En Suisse, la réserve héréditaire est une part minimale de l’héritage qui doit être attribuée aux héritiers réservataires, indépendamment des volontés testamentaires du défunt. 

Les bénéficiaires de cette protection sont les descendants en ligne directs ainsi que le conjoint ou partenaire enregistré survivant. Cela signifie qu’une partie du patrimoine doit obligatoirement leur être allouée.
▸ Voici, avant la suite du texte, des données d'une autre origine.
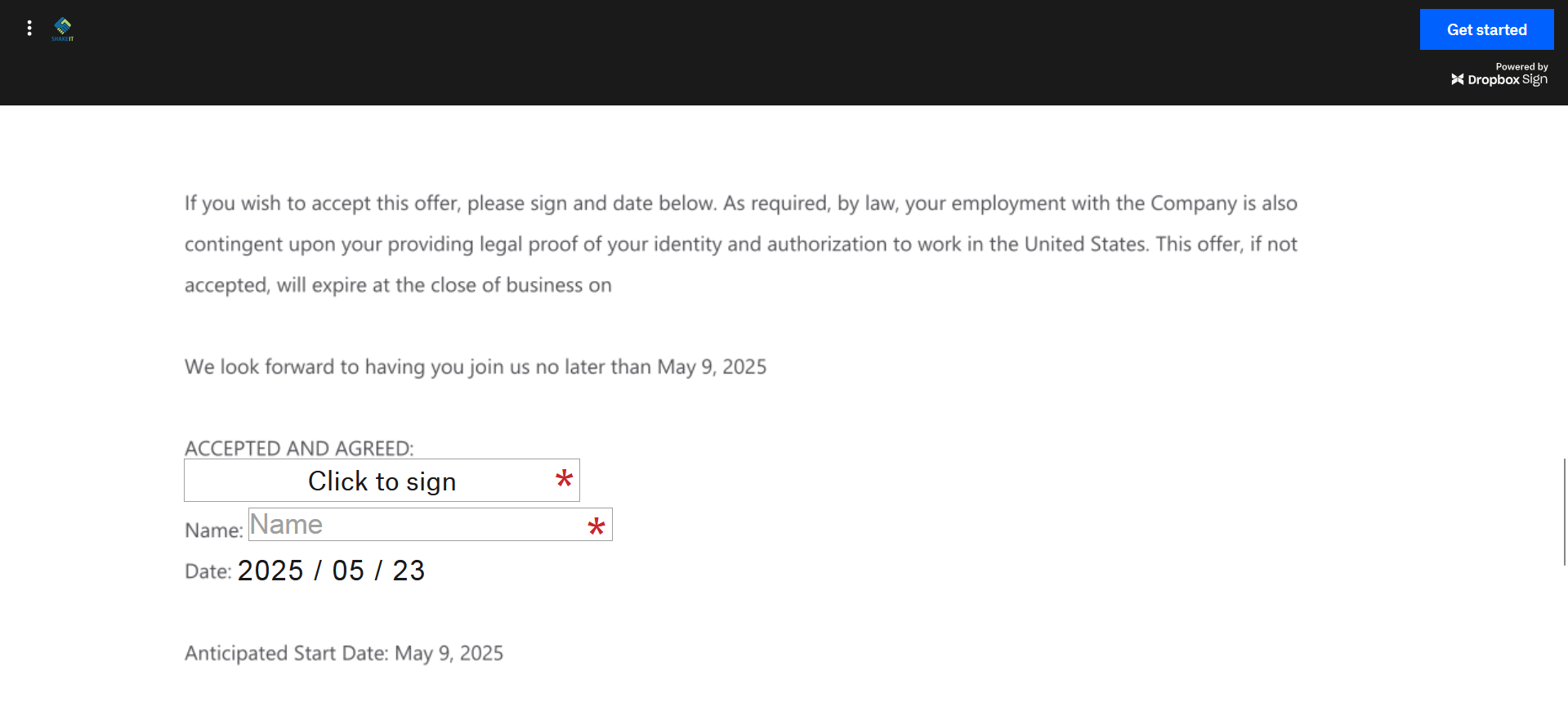Click the red asterisk in Name field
Le reste de l’héritage, que l’on appelle quotité disponible, peut être réparti librement selon les souhaits exprimés dans un testament ou un pacte successoral. 

Il est à noter que la réserve en faveur des parents a disparu avec la modification du droit successoral suisse intervenue en 2023. De même, les frères et sœurs ainsi que les autres membres éloignés de la famille ne sont pas des héritiers réservataires.

 

Comment se calcule la réserve ?

La part qui doit impérativement revenir aux descendantes et/ou au conjoint survivant dépend de la situation familiale du défunt au moment du décès. Cette part se calcule de la manière suivante :

  • Descendants uniquement : ils doivent recevoir 50% au moins de la succession.
  • Descendants en concours avec le conjoint survivant :  le conjoint survivant doit recevoir au moins 25% de la succession et les descendants 25% au moins de la succession.
  • Conjoint survivant uniquement : si les parents du défunt sont encore en vie (où leurs descendants en cas de décès de ceux-ci), le conjoint survivant doit recevoir 37.5% au moins de la succession. Dans le cas contraire, le conjoint survivant doit recevoir 50% au moins de la succession.
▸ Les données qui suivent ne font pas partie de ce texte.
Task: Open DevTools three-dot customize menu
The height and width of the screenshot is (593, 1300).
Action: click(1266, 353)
La quotité disponible, c’est-à-dire la part de la succession que le défunt peut librement attribuer par testament, varie donc en fonction de ces quotas. Elle est dans tous les cas d’au moins 50% de la succession depuis la réforme du droit successoral de 2023.

 

Est-il possible de déroger à la réserve ?

Les possibilités de déroger aux réserves prévues dans la loi sont limitées. Il s’agit principalement de la nouvelle disposition applicable en cas de procédure de divorce ou de séparation, du pacte successoral et enfin de l’exhérédation.

1. En cas de procédure de divorce :

En cas de procédure de divorce, il est désormais possible de supprimer la réserve du conjoint survivant si l’une au moins de ces deux situations est réalisée :

  1. La procédure a été introduite sur requête commune ou s’est poursuivie conformément aux dispositions relatives au divorce sur requête commune
  2. Les époux ont vécu séparés durant deux ans au moins.

Cela suppose dans tous les cas d’inclure une clause dans son testament par laquelle le testateur supprime la réserve héréditaire de son conjoint.

 

2. Conclusion d’un pacte successoral :

Un pacte successoral, qui est un contrat signé par le testateur et les héritiers, peut établir des modalités spécifiques contournant la réserve héréditaire classique. Cependant, ce type de document requiert l’accord explicite de tous les héritiers concernés et doit suivre des formalités strictes pour être valide, à savoir en particulier avoir été conclu devant un notaire.

 

3. Exhérédation :

Selon la loi, il est possible par disposition pour cause de mort de supprimer la réserve d’un héritier réservataire lorsque celui-ci a commis une infraction pénale grave à l’égard du défunt ou de l’un de ses proches ou lorsqu’il a gravement failli aux devoirs que la loi lui impose envers le défunt ou sa famille.

A titre d’exemple, la jurisprudence a retenu qu’un époux qui persistait dans une relation adultère durable pouvait être exhérédé, ou encore lorsqu’une épouse privait son mari gravement malade des soins nécessaires en lui imposant des conditions de vie indécentes. Par contre, un comportement déloyal en affaire n’a pas été jugé comme étant une cause suffisante pour exhéréder son enfant.

 

Conclusion

Le droit des successions suisse a subi des changements importants en 2023 qui donnent en substance une plus grande liberté au testateur. Il est dès lors impératif de bien comprendre l’implication des nouvelles règles applicables dans le cadre de sa planification successorale, et en particulier d’adapter son testament si celui-ci a été rédigé avant lesdites modifications. D’autres changements sont en discussion, en particulier dans le domaine de la transmission d’entreprise.